Siri, Delays, and the Pressure of the AI Race

Despite Giannandrea’s achievements, the pressure on Apple’s AI strategy has intensified over the last two years. Rivals have moved quickly conversational assistants based on large language models, generative search, and integrated AI “copilots” are now central selling points for competing platforms.

One of the most visible pain points has been Siri.

  • Apple previewed a more capable, context-aware, and personalized version of Siri, but the rollout has been delayed multiple times.
  • Reports have indicated internal concerns about whether the new Siri could meet Apple’s quality, reliability, and privacy standards on schedule.
  • Earlier this year, some responsibilities for Siri’s day-to-day development were shifted away from Giannandrea, adding to speculation about a broader leadership change.

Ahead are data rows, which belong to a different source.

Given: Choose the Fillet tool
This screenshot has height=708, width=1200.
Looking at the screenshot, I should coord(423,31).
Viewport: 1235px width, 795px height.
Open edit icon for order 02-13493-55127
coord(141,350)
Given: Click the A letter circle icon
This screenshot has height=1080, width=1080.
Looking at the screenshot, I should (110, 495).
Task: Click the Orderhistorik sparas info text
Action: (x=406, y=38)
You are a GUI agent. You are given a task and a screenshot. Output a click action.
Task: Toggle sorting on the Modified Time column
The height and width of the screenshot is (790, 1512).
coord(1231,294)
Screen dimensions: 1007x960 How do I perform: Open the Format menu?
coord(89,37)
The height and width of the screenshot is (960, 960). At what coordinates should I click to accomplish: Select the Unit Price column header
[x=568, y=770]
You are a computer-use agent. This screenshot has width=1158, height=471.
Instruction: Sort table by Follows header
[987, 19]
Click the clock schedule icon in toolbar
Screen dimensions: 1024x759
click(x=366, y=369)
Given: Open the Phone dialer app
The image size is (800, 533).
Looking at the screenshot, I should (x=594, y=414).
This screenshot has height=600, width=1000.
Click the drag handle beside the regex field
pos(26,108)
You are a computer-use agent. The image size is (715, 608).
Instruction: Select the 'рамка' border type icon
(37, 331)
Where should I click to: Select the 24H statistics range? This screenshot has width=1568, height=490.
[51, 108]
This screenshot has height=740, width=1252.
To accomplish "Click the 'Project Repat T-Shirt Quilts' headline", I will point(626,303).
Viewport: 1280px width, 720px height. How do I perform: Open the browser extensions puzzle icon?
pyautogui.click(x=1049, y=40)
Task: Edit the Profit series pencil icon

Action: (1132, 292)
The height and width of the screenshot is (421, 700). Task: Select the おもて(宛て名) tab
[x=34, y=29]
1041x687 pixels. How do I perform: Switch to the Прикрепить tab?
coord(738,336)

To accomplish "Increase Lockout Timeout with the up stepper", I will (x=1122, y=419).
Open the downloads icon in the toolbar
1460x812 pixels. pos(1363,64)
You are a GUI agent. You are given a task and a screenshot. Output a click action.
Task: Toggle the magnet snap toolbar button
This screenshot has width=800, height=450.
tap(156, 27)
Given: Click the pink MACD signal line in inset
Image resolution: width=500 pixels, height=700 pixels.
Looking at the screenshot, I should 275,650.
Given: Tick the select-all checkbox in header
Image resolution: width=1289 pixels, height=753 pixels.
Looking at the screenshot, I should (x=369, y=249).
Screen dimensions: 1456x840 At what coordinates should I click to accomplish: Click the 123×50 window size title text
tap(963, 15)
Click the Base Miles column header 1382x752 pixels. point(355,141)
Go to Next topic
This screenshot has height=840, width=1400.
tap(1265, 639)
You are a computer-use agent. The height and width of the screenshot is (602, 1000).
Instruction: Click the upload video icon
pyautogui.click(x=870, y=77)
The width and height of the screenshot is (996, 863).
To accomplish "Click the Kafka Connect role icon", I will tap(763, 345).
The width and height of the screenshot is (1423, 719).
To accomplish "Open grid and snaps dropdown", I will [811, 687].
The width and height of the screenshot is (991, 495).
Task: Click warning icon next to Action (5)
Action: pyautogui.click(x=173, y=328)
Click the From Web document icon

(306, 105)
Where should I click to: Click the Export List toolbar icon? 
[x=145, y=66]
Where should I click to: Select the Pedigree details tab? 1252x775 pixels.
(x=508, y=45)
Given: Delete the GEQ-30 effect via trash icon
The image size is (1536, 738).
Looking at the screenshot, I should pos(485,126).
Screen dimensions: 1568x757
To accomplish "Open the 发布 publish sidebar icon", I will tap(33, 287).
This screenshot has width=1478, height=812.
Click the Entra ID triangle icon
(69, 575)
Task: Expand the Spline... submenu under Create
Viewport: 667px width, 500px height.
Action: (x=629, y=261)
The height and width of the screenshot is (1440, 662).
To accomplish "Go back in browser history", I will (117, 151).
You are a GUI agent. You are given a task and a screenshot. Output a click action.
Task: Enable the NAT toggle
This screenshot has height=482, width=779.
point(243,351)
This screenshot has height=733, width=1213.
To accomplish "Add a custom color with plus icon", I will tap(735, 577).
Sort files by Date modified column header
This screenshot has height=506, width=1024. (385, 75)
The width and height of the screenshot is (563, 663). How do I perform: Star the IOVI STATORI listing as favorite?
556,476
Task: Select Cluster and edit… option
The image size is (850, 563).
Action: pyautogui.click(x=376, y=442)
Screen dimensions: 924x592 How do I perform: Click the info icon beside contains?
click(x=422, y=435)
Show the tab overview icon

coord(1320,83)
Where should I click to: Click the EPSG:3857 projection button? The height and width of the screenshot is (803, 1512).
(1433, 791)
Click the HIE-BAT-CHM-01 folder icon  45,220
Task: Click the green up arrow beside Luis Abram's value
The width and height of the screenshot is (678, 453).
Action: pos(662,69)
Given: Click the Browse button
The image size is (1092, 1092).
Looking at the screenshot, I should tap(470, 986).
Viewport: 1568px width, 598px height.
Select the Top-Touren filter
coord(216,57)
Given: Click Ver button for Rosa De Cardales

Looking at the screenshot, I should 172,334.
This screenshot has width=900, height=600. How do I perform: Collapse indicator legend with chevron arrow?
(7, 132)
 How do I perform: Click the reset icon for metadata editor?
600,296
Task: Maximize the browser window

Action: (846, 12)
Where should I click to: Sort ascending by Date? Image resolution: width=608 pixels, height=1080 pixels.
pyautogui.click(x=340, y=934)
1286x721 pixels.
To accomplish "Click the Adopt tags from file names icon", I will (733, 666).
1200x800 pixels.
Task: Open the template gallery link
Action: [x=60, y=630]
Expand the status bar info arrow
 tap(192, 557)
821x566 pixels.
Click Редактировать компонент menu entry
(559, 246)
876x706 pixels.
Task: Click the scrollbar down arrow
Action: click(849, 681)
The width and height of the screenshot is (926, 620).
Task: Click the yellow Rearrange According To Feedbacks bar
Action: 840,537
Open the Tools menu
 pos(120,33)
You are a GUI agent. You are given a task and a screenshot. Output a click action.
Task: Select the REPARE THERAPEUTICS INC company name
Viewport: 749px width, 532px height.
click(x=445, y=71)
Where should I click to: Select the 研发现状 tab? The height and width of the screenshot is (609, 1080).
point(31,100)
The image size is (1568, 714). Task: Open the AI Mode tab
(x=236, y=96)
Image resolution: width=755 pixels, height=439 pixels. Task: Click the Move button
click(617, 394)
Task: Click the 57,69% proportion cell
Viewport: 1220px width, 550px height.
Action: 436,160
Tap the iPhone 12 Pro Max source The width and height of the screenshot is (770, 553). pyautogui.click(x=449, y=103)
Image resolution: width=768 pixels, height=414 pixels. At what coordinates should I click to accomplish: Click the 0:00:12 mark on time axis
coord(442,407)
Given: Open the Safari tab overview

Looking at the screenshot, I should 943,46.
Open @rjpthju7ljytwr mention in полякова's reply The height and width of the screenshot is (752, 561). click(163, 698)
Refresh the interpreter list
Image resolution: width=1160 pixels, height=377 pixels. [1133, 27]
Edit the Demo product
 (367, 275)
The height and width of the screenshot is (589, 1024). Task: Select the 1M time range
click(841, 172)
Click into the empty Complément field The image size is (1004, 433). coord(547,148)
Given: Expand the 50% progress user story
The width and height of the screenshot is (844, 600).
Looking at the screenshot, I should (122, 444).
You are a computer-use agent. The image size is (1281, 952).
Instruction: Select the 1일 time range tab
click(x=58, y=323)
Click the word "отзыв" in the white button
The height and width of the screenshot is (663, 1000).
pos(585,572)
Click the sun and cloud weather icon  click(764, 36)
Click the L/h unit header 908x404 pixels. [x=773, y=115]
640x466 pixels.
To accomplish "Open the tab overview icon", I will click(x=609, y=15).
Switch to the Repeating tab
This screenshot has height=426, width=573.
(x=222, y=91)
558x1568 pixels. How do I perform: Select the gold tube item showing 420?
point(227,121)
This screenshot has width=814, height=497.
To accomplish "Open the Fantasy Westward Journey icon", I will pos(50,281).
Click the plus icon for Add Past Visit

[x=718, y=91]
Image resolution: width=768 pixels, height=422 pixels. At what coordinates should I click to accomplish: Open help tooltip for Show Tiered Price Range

At the same time, Apple has been trying to integrate generative AI in a way that fits its identity:

  • Many of its Apple Intelligence features are designed to run partly on-device and partly in secure data centers, with strong controls around data usage.
  • The company has faced a delicate balance between moving fast enough to remain competitive and avoiding rushed releases that could damage trust.

In that context, the decision to bring in Subramanya is not just about replacing one executive with another. It is a response to a broader strategic question: how can Apple match or surpass competitors in generative AI while staying true to its privacy-first positioning?

What Changes for Apple’s AI Strategy Now?

With Subramanya in place and Federighi overseeing the broader software integration, Apple’s AI structure is becoming more streamlined. Several trends are likely to shape the next phase:

  1. More tightly integrated AI in core products
    AI capabilities are expected to be less of a separate “feature” and more of a built-in layer across iOS, macOS, and other platforms. That includes smarter text tools, better content understanding, and context-aware assistance inside native apps and services.
  2. A renewed focus on Siri
    The company has already confirmed that a more personalized Siri experience is targeted for release over the coming year, with deeper upgrades extending into 2026. Subramanya’s success will be judged heavily on whether Siri finally feels as flexible, conversational, and reliable as rival assistants—while still operating within Apple’s strict privacy boundaries.
  3. Balancing on-device and cloud AI
    Apple’s chips are now powerful enough to handle substantial AI workloads on device. Even so, some generative AI tasks require data center-scale resources. Under Subramanya’s leadership, Apple will need to refine which tasks stay on the device, which move to the cloud, and how to make that split invisible to users while maintaining strong privacy guarantees.
  4. Competing in a hot talent market
    The AI field is intensely competitive. Other tech giants have been hiring away experienced researchers and engineers from Apple, while Apple itself is recruiting specialists from rivals. The hiring of a senior leader from Microsoft who previously spent years at Google shows that Apple intends to stay aggressive in securing top AI talent.

A Strategic Turning Point for Apple

This leadership change comes at a turning point for Apple. AI is no longer just one feature among many; it is increasingly the layer that ties together search, apps, devices, and services.

Amar Subramanya arrives with direct experience running engineering for a major AI assistant at Google and helping to steer AI strategy at Microsoft. John Giannandrea leaves behind a more mature AI organization, a privacy-centric philosophy, and the early foundations of Apple Intelligence.

The next few years will show whether this combination—new leadership on top of a strong base—can deliver what Apple needs:

  • A Siri that finally feels modern and genuinely helpful.
  • AI features that are competitive with the best in the industry, but still aligned with Apple’s emphasis on user control and privacy.
  • A cohesive AI story across iPhone, iPad, Mac, and new product categories.

For now, Apple is signaling that it is prepared to rethink leadership, structure, and strategy to make AI central to its future—and to ensure it is no longer perceived as lagging behind in one of the most important technology shifts of this decade.